---- Listed records

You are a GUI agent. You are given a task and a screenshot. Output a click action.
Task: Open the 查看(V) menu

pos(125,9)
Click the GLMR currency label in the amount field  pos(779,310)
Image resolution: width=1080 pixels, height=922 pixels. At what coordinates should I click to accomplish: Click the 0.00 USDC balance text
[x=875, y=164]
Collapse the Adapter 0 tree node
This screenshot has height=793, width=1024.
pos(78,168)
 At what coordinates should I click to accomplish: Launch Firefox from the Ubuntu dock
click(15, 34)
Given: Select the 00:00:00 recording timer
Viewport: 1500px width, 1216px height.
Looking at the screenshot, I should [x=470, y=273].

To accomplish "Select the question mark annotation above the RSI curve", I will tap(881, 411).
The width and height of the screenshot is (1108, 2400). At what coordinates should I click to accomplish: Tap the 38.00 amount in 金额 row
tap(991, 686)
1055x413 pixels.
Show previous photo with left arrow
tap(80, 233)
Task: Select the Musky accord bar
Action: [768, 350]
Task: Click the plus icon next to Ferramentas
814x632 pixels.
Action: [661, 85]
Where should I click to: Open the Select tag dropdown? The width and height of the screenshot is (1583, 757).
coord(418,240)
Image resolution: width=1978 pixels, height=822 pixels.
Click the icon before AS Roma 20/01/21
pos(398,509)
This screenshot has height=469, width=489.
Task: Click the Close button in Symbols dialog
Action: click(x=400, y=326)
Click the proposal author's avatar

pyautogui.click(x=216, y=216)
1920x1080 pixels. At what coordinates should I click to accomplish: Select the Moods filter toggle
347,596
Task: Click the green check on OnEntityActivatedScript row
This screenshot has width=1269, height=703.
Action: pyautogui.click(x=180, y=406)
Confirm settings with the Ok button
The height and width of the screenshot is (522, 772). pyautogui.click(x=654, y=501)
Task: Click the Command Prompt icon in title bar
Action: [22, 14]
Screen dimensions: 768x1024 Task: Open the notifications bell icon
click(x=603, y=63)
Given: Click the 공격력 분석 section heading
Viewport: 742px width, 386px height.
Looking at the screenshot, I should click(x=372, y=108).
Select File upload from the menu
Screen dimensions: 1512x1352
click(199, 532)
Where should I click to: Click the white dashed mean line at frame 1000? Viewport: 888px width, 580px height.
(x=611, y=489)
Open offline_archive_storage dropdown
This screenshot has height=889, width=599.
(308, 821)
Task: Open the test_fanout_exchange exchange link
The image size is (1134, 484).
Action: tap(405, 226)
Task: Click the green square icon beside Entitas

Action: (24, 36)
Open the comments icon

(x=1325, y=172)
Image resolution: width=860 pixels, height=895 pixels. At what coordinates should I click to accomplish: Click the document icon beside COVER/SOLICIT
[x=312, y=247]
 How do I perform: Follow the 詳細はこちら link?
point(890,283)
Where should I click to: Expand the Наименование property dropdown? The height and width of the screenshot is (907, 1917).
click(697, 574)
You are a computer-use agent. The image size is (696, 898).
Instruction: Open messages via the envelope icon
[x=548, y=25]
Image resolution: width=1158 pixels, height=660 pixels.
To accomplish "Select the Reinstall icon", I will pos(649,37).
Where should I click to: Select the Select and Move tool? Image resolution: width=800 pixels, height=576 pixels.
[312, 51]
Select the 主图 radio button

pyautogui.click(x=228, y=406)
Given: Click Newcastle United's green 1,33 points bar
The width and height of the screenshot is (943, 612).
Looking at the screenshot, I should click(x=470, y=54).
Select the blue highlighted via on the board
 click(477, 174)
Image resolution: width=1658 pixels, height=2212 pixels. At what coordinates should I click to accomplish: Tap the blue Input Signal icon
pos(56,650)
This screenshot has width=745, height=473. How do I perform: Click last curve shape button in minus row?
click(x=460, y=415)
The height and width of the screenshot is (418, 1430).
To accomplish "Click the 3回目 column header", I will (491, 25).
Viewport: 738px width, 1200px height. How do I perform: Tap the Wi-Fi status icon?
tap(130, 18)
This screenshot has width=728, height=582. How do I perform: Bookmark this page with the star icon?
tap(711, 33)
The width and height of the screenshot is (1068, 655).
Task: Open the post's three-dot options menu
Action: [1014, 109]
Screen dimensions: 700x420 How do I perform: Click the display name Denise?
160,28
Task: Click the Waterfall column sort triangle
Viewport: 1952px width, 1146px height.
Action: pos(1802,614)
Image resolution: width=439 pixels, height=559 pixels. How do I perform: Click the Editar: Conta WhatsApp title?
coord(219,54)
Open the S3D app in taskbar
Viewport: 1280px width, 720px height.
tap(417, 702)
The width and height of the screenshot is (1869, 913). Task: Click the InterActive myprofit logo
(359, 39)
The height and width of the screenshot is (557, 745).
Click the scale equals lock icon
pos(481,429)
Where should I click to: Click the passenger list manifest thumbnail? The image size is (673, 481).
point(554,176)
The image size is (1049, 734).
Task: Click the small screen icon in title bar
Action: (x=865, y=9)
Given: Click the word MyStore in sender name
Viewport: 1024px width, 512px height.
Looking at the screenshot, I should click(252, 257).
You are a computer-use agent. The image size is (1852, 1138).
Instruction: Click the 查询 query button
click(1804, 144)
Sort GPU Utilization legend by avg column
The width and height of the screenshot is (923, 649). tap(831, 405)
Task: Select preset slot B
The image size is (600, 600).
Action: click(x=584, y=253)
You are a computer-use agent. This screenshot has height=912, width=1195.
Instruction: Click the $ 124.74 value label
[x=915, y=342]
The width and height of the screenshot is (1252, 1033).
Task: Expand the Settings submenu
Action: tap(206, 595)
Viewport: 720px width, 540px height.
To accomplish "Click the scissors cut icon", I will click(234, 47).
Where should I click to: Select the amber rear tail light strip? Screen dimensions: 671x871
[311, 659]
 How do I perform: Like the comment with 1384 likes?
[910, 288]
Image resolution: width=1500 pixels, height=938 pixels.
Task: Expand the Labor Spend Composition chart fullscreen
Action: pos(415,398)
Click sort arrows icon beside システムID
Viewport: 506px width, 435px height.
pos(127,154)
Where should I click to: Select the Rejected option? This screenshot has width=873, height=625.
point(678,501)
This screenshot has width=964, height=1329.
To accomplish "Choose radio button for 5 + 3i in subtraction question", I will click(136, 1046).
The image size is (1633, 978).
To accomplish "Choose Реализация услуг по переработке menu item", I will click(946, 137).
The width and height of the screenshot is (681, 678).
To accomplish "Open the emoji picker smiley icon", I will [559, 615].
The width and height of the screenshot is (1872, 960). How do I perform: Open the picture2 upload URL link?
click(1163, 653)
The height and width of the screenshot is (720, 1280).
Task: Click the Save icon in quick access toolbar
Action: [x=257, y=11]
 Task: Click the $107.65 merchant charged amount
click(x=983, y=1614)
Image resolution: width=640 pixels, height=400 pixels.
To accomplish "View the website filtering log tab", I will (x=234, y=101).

--------

• [Task instructions] Return a word-for-word copy of the lines above from the one holding "Open offline_archive_storage dropdown" through the one holding "Given: Click Newcastle", with both of them included and nothing besides.

• [Task output]
Open offline_archive_storage dropdown
This screenshot has height=889, width=599.
(308, 821)
Task: Open the test_fanout_exchange exchange link
The image size is (1134, 484).
Action: tap(405, 226)
Task: Click the green square icon beside Entitas

Action: (24, 36)
Open the comments icon

(x=1325, y=172)
Image resolution: width=860 pixels, height=895 pixels. At what coordinates should I click to accomplish: Click the document icon beside COVER/SOLICIT
[x=312, y=247]
 How do I perform: Follow the 詳細はこちら link?
point(890,283)
Where should I click to: Expand the Наименование property dropdown? The height and width of the screenshot is (907, 1917).
click(697, 574)
You are a computer-use agent. The image size is (696, 898).
Instruction: Open messages via the envelope icon
[x=548, y=25]
Image resolution: width=1158 pixels, height=660 pixels.
To accomplish "Select the Reinstall icon", I will pos(649,37).
Where should I click to: Select the Select and Move tool? Image resolution: width=800 pixels, height=576 pixels.
[312, 51]
Select the 主图 radio button

pyautogui.click(x=228, y=406)
Given: Click Newcastle United's green 1,33 points bar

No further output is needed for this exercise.